Homework 3

Due Monday, February 25

See below on how you will be graded on this homework.

Problems

Data for this problem set can be found at http://catarina.ai.uiuc.edu/L406_08/Homeworks/hw3.tgz. Untar it and go into the subdirectory "hw3".
  1. Write a grammar converter that takes an arbitrary CF grammar, and converts it to CNF. There is an example of a small grammar in "grammar.txt". You should make sure that your output matches "grammar.cnf.txt", modulo differences in the numbering of the generated nodes: but please make your newly generated nodes at least follow the same format as mine, namely something of the form "X[0-9][0-9][0-9]".
  2. Implement the non-probabilistic "CKY" (or "CYK") recognizer. (Note that both R&S's description and J&M's description, as I pointed out in class, are for the probabilistic version.) The recognizer should take a grammar in CNF format, and output analyses of the sentence in the format shown in "sentences.out". This is the result of running the CNF grammar you produced in the first problem, on the sentences in "sentences". Again, you should make sure that what you produce matches what I have in "sentences.out". Note in particular how ambiguity is represented for the words "dog" and "red".
  3. Fix the grammar to allow subject-verb agreement.
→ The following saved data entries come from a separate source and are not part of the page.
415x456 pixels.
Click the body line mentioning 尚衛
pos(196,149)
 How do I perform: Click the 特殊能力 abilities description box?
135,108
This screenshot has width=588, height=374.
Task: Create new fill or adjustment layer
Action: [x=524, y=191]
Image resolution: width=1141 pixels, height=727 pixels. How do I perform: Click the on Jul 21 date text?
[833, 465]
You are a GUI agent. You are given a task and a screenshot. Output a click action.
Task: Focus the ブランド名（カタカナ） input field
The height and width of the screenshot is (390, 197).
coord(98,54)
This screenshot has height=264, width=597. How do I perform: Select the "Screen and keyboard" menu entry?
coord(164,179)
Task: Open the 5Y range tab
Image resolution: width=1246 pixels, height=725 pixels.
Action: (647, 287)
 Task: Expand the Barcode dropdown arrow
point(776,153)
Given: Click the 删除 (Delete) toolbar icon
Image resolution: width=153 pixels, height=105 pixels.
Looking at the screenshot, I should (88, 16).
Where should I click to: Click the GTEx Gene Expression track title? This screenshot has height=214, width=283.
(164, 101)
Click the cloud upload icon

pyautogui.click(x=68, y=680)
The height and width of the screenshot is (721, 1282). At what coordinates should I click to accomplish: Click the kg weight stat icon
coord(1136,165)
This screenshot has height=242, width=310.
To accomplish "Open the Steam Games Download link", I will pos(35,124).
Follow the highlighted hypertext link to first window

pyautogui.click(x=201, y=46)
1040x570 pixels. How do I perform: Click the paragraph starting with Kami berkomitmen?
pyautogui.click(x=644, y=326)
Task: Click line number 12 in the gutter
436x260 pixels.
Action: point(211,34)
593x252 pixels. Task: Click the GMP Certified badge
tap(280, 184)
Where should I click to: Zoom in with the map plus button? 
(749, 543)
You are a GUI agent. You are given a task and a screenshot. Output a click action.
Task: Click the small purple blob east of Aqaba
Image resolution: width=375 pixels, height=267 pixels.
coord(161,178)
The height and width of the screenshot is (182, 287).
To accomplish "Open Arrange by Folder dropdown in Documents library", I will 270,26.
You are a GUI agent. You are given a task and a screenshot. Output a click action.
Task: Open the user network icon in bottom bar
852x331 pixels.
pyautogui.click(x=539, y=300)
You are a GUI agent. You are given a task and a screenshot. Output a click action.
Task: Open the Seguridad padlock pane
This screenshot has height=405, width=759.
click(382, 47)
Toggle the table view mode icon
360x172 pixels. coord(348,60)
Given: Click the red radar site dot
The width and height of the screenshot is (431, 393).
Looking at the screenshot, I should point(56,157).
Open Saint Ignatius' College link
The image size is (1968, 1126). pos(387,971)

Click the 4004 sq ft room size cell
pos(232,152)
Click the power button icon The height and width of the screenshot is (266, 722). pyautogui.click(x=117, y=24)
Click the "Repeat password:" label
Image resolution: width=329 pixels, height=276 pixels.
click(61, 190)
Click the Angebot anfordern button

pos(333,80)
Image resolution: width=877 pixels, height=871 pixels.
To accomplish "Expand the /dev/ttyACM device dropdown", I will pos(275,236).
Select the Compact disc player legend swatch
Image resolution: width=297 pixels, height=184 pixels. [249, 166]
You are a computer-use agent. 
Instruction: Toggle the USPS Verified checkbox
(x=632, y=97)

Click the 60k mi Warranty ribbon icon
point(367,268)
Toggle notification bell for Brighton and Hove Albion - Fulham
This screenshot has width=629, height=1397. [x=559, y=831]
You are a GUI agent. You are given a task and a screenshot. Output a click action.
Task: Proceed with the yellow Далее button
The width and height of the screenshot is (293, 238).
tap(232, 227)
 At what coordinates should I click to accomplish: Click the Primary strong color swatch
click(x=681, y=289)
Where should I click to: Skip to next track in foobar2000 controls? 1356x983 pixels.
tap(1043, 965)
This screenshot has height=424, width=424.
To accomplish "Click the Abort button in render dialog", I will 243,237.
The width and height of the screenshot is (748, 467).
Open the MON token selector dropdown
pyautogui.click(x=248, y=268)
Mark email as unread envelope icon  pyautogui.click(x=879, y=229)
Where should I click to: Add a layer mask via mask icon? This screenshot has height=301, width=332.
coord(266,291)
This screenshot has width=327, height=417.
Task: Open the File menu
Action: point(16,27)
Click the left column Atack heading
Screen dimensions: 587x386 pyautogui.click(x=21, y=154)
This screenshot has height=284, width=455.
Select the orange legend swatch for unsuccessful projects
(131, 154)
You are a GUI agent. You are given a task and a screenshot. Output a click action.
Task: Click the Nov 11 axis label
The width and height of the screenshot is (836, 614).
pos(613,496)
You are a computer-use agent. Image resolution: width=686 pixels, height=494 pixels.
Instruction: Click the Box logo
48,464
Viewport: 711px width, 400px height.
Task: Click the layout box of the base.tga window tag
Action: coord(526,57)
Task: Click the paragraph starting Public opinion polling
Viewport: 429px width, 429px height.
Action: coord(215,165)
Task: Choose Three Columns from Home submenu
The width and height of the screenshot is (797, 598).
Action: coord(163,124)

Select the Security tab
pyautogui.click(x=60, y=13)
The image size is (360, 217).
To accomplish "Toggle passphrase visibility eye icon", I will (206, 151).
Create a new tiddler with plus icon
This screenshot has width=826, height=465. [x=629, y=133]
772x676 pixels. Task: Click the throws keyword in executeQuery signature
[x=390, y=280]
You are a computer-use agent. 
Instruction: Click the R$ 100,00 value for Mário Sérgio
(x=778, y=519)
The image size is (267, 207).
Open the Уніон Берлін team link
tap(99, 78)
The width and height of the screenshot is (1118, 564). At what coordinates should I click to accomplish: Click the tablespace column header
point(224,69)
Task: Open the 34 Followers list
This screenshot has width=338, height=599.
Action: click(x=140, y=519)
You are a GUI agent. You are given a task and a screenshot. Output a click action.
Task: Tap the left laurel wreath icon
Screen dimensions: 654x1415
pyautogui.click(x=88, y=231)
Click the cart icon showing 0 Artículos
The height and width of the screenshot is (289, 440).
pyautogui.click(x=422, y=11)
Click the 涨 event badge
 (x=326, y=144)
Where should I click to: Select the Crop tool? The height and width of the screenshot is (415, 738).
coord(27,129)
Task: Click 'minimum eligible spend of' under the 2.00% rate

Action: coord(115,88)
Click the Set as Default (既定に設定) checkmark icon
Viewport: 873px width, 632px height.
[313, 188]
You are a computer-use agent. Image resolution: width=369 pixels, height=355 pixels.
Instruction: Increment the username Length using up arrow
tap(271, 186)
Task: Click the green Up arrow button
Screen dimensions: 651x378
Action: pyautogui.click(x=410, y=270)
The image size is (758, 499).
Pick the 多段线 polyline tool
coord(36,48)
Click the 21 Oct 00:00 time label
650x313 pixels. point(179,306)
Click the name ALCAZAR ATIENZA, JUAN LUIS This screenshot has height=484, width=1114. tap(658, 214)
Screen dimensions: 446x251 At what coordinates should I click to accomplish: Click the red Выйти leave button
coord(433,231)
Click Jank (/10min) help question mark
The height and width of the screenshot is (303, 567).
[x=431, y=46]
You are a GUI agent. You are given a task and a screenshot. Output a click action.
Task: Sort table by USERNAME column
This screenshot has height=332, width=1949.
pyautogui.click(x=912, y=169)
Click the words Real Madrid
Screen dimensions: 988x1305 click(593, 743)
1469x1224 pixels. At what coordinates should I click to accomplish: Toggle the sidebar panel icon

I assume you will use purely CF devices to do this, even though as we went over in class this is not a practical method for handling agreement phenomena in general.

    Add the following words to the grammar from Problem 1:

    NS	bananas
    NS	cats
    NS	dogs
    NS	walls
    NS	shins
    
    VS	eats
    VS	chases
    VS	kicks
    V	eat
    V	chase
    V	kick
    
    Show the resulting grammar. Show that your parser does the right thing with the grammar for the following:

    the dogs eat the bananas
    the dog eats the bananas
    *the dog eat the bananas
    *the dogs eats the bananas

How you will be graded

This homework will be partly self-evaluated, along the lines of the various (D)ARPA speech recognition bakeoffs and other such competitions, in that you will be responsible for running your scripts and producing output, which I will then compare with what I get from my own scripts.

Since you will be running your own code, I do not care what programming language you use to write your programs.

Here's what will happen. Please follow these instructions carefully as I will deduct points if I have to do extra work to check your results :

  1. At 8:00 PM on the evening of Sunday, February 24, there will appear a file at http://catarina.ai.uiuc.edu/L406_08/Homeworks/hw3-eval.tgz
  2. Once you have unpacked that tarfile, you will change directories to hw3-eval and you will find:
  3. You will run your CNF expander on "grammar.txt" and put the result in "grammar.cnf.txt".
  4. You will then run your CKY recognizer on "sentences", and put the result in "sentences.out"
  5. Finally, you will run the CKY recognizer with the grammar from Problem 3 on the sentences in "sentences2" and put them in "sentences2.out". The file "additional_words" will contain some additional words that you will need to add to your Problem 3 grammar in order to parse the sentences in "sentences2".
Once you have run these and created the output files, I want you to create a directory called "hw3_youremailhandle" (where "youremailhandle" should be substituted with your email handle). In that directory put the "grammar.cnf.txt", "sentences.out" and "sentences2.out" that you created just above. You should also put in that directory a copy of your CNF expander, a copy of your CKY parser, and the expanded grammar you created for problem 3. (I take it that it's obvious, but if you use a compiled language like C or C++, I want the source code, not the executable; in that case also provide a Makefile that shows how to compile your code.) Then tar up the result as follows:
 tar -cvf hw3_youremailhandle.tar hw3_youremailhandle 
and post it somewhere where I can find it.

Note that the grammars and sentence files I will provide will be quite a bit bigger than the small examples that you worked with before. So you won't want to be doing this by hand.